**O exercício:**
Segundo o texto sobre as emissões do Âmbito 3, que parte das emissões totais representam essas emissões para a maioria das empresas? Responda numa frase, por favor.

Âmbito 3 simplificado: como mapear e reduzir as emissões invisíveis da sua empresa

Quando falamos em calcular a pegada de carbono de uma empresa, o foco costuma recair sobre as emissões diretas (Âmbito 1) e o consumo de energia (Âmbito 2). Mas e quanto ao que acontece antes e depois das nossas operações? O transporte dos fornecedores? O uso do produto pelos clientes? O descarte dos resíduos? Todas essas emissões fazem parte do Âmbito 3 — e, para a maioria das empresas, representam mais de 80% das emissões totais.
Neste artigo, simplifico o que é o Âmbito 3, explico como começar e dou dicas práticas para quem quer avançar numa abordagem net-zero com seriedade.
O que são as emissões do Âmbito 3?

(Linhas do conjunto de dados)
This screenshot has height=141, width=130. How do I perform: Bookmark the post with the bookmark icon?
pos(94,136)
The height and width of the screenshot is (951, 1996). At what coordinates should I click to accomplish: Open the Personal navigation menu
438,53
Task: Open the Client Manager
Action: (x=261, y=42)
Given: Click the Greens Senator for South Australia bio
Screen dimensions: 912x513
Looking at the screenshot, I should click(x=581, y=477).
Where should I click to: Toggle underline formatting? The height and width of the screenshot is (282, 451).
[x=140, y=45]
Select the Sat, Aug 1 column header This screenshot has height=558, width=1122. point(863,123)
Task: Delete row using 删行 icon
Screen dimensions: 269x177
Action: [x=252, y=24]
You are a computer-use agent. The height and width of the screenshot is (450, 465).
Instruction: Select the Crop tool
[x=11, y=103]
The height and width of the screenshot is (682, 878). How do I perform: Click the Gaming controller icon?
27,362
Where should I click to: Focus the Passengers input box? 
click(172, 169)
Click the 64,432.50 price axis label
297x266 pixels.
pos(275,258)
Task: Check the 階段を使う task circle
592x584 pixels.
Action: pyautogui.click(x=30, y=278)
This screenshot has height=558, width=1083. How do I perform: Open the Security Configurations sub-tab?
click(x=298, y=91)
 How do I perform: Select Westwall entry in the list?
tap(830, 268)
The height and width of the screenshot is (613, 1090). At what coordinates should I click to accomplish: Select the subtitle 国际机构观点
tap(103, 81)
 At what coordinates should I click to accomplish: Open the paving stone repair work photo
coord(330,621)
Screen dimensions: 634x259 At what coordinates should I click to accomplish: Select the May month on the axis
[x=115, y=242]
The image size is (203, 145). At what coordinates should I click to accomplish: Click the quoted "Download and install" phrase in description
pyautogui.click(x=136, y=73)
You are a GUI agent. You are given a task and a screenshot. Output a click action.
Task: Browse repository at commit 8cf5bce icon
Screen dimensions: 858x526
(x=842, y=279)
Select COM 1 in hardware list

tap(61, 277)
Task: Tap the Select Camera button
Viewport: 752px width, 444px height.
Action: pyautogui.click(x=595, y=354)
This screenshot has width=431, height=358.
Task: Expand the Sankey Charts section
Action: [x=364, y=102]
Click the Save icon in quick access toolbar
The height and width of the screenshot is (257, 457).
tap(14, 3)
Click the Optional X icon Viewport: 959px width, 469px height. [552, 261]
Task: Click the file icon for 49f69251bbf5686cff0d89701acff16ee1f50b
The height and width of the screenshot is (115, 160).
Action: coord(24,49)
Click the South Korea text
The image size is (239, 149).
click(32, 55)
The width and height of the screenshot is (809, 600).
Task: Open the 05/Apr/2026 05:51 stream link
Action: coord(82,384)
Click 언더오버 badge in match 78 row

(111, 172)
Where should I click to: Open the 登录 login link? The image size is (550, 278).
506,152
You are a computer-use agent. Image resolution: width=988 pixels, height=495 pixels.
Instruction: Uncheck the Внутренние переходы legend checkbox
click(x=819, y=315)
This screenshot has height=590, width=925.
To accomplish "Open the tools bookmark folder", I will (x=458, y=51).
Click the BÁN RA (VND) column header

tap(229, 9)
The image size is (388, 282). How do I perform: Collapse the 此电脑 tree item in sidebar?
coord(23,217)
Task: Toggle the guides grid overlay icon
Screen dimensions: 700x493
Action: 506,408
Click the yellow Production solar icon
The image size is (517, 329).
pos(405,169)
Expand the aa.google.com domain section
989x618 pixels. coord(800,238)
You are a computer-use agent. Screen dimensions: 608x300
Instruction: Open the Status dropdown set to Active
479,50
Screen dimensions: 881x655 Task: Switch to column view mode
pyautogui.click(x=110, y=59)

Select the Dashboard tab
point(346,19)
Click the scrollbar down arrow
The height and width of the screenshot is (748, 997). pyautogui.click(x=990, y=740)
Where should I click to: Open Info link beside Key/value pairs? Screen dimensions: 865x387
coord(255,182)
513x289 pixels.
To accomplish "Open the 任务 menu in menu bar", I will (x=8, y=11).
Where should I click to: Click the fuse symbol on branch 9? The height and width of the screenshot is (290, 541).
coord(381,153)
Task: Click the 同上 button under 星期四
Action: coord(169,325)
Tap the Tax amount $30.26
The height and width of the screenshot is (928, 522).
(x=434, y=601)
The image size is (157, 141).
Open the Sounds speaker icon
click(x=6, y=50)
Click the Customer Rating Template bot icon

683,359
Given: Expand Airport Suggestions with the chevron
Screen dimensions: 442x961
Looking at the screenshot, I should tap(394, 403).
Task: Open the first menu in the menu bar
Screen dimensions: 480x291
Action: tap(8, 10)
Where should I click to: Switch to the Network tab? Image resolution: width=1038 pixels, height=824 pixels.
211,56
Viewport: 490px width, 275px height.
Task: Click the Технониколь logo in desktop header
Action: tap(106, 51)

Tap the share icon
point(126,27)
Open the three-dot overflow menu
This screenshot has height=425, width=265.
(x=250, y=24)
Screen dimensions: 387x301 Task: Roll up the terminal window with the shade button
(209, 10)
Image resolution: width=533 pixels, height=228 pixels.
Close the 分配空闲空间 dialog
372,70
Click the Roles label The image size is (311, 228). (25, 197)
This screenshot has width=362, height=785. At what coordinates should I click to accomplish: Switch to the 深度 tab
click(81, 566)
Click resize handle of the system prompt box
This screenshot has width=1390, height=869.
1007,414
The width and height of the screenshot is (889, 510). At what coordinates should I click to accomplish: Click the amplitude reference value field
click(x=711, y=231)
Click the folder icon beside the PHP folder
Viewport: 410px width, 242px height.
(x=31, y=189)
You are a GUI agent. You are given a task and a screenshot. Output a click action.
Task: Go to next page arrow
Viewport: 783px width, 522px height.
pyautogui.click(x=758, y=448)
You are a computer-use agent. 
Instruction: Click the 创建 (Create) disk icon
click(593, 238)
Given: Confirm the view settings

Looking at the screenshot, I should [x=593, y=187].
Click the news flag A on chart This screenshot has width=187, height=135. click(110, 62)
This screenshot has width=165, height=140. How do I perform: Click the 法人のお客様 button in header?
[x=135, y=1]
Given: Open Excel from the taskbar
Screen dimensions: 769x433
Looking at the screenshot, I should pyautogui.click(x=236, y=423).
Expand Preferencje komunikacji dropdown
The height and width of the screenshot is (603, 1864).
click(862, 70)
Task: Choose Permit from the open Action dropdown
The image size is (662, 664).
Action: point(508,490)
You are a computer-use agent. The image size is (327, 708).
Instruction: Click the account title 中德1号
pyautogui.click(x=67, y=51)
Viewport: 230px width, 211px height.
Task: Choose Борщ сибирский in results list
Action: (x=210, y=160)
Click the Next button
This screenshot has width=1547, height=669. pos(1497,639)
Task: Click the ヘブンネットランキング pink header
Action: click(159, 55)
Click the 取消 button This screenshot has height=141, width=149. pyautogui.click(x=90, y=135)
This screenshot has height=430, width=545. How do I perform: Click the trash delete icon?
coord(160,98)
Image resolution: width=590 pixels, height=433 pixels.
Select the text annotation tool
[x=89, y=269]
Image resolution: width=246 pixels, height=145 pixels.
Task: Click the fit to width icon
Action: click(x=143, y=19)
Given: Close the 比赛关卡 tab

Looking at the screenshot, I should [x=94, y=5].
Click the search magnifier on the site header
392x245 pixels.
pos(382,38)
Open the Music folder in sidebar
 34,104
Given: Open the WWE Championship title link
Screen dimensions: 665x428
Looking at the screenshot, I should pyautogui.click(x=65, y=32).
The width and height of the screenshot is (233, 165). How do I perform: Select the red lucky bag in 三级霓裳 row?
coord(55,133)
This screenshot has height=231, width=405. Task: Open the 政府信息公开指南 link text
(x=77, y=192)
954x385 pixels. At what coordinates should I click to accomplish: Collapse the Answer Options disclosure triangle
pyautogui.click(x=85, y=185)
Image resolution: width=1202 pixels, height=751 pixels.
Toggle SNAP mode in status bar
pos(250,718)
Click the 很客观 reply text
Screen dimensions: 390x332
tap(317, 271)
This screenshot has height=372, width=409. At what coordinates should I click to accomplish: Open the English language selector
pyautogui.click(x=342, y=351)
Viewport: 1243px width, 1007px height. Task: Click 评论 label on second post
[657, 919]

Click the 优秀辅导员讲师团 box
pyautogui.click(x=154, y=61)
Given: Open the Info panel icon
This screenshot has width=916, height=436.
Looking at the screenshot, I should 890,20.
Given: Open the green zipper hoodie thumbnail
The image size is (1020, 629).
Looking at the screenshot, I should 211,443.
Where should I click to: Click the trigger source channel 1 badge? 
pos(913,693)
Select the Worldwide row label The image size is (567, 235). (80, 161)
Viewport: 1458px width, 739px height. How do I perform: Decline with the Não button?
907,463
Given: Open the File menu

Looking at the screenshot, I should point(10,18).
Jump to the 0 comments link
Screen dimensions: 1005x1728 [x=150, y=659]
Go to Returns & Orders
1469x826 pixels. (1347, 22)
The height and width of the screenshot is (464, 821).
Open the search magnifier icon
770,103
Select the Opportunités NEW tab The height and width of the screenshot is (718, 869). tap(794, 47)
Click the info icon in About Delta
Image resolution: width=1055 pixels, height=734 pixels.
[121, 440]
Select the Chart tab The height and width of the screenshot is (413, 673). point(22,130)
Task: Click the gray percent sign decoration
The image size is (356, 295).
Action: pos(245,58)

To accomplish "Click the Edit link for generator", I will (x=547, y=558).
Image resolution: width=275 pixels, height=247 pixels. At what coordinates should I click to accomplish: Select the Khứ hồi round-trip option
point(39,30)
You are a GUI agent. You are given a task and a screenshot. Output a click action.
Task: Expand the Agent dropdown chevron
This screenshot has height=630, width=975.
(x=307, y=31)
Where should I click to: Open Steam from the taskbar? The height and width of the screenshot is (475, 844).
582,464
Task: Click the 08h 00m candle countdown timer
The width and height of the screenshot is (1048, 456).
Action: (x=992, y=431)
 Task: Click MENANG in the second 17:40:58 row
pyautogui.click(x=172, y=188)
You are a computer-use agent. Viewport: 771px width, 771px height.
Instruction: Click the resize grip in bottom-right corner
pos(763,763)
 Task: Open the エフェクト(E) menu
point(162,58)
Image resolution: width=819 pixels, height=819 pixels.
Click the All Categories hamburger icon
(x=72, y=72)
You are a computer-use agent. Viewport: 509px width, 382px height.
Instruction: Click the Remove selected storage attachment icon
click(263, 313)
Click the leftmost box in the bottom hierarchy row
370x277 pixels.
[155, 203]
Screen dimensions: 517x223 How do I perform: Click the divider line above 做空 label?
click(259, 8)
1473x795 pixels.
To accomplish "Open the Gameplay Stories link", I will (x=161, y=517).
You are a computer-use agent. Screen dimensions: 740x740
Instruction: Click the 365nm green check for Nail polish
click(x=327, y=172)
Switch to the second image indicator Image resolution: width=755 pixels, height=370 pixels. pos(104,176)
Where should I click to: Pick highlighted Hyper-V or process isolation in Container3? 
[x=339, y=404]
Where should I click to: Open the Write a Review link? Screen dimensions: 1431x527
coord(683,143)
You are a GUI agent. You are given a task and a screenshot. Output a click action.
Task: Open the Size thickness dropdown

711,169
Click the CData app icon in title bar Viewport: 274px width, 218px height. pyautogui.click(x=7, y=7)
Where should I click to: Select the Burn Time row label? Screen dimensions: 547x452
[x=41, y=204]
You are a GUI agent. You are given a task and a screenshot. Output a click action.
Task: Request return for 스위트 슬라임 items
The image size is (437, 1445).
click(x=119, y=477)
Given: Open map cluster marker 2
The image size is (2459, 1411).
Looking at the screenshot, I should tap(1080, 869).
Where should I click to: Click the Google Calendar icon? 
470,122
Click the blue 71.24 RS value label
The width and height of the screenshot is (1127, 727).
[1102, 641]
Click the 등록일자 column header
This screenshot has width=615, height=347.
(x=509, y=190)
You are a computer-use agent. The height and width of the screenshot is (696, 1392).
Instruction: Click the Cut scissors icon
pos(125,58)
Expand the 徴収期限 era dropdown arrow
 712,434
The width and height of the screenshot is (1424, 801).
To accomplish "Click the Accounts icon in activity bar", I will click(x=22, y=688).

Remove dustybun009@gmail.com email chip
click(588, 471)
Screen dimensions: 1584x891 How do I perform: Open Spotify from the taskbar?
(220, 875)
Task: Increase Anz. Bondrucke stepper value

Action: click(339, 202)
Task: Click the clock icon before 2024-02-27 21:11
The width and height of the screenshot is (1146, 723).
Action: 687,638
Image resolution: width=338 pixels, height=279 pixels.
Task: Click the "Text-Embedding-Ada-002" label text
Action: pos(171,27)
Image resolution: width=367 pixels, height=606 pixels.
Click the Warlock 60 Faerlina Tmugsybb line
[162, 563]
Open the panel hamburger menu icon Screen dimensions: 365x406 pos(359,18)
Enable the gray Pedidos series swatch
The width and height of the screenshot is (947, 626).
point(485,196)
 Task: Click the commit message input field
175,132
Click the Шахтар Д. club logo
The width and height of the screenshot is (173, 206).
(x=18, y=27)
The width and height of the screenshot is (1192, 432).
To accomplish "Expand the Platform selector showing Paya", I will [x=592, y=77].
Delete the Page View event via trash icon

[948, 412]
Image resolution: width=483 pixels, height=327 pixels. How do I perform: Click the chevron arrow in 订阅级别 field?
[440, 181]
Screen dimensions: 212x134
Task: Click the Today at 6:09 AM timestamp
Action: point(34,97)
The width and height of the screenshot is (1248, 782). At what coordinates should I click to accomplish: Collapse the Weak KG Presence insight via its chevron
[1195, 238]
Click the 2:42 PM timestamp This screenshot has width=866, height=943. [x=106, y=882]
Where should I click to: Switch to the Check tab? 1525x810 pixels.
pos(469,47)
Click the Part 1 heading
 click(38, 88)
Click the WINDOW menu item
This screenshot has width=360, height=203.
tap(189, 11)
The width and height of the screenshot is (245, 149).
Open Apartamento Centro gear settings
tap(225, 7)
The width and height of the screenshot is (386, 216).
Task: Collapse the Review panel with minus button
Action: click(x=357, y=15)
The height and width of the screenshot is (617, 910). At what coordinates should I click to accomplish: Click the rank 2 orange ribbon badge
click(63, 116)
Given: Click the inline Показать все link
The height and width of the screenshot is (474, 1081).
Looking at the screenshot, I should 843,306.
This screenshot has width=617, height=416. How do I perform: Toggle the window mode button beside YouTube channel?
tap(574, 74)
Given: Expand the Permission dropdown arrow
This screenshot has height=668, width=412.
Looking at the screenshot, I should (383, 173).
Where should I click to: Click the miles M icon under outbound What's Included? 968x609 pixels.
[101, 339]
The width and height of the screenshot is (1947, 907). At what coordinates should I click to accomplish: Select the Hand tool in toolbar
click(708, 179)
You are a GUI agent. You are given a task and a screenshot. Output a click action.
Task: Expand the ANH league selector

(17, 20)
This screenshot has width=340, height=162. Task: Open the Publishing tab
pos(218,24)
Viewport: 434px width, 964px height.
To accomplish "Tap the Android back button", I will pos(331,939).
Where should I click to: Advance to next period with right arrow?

**Solução escrita:**
Para a maioria das empresas, as emissões do Âmbito 3 representam mais de 80% das emissões totais.